Training and testing flow

Fig 1 summarises the training and testing flow. The main data collection occurred at ‘Test (Performance) Sessions’ (one or more interactions with the experimenters), with the first being at baseline (prior to the first lesson: ‘Test Session m0’, i.e., month zero), others at the end of every 3 month block. Therefore, Test Sessions m0 and m12 encompass the teaching, Test Sessions m15 and m18 the period after the teaching. Testing Sessions m3–m12 included one-on-one ‘Session Performances m3–m12’. The counterbalanced cross-over (within participants) design was such that for each participant group, every block or post-session 3-month period had a unique description in terms of time segment number (4 units across training, 2 thereafter), keyboard or iPad use, replication or improvisation training counts. Given the counterbalancing of group orders (see Fig 1) this also ensured there was no overall co-linearity between any of these significant performance predictors, and models of the data could be unambiguous. The 5 items performed in each Test Session Performance (detailed immediately after Fig 1) are termed ‘Performance Items’ 1 to 5. The Session Performances were intended both as data gathering and to impart continuing group enthusiasm (they were framed as a ‘celebration’). As mentioned already, standardised qualitative interviews (delivered by JM or RTD), and cognitive tests (delivered by AC) occurred shortly after Test Sessions m3-m12, usually in direct succession to each other. The cognitive tests were also delivered at m0.

-=-=-

### [What the task requires]
Summarize the passage on the training and testing flow in two sentences. The material that follows was taken from a separate source.

Entries for locating text and elements:
-=-=-

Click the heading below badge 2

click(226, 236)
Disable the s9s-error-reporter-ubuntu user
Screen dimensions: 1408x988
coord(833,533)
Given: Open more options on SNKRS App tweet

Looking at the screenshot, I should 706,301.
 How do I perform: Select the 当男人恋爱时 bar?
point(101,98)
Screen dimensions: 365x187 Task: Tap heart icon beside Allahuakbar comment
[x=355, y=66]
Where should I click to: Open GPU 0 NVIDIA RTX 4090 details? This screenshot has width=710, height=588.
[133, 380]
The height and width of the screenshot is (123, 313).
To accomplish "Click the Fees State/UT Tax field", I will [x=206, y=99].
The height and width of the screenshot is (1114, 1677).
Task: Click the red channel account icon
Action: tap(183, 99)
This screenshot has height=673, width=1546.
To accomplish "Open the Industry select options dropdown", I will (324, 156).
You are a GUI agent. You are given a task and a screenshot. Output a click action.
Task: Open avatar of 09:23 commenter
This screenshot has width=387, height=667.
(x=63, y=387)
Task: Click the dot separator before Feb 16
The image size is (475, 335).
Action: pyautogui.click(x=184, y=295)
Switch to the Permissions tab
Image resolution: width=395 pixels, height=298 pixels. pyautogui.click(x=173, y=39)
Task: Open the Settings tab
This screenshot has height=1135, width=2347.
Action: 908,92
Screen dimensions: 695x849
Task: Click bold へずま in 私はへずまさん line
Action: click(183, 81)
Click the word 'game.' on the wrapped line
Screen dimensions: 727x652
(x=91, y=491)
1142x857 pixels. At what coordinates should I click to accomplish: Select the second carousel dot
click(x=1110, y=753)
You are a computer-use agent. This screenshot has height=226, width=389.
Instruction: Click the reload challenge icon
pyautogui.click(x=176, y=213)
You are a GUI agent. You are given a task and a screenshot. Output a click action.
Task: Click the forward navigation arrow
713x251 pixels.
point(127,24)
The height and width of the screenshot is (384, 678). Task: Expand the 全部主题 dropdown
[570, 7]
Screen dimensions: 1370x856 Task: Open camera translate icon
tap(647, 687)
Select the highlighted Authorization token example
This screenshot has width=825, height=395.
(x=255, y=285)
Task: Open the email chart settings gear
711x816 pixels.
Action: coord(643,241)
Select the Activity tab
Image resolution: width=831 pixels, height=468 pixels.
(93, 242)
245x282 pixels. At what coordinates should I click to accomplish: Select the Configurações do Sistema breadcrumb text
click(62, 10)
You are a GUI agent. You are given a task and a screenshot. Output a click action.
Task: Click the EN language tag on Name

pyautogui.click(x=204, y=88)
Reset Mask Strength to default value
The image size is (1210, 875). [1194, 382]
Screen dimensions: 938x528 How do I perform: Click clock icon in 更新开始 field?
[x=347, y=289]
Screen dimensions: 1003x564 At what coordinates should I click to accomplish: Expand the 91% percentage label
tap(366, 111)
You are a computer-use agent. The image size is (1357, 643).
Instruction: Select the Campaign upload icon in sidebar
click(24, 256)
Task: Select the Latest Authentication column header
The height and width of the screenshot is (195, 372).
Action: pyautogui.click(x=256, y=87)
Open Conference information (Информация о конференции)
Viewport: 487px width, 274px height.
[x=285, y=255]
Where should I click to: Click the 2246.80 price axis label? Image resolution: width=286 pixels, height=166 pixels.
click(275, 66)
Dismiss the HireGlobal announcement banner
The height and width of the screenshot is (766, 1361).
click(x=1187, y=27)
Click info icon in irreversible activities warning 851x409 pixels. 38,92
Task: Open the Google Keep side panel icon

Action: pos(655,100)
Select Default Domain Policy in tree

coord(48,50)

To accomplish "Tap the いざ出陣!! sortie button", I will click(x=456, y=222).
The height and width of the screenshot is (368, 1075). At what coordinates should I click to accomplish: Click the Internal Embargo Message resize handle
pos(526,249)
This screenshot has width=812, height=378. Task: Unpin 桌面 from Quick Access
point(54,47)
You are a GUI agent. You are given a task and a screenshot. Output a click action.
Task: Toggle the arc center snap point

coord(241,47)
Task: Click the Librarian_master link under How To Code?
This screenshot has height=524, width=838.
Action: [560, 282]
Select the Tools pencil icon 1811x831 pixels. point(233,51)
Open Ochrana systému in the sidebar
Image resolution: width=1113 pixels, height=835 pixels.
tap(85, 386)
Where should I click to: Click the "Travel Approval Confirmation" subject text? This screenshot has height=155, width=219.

-=-=-

### [Result for this task]
The main data collection took place at Test Sessions held at baseline (m0) and at the end of every 3-month block, with m0 and m12 spanning the teaching and m15 and m18 covering the period afterward. A counterbalanced cross-over design gave each period a unique combination of time segment, keyboard or iPad use, and replication or improvisation training counts, which ensured there was no overall co-linearity among these predictors; standardized qualitative interviews and cognitive tests followed Test Sessions m3–m12, and cognitive tests were also delivered at m0.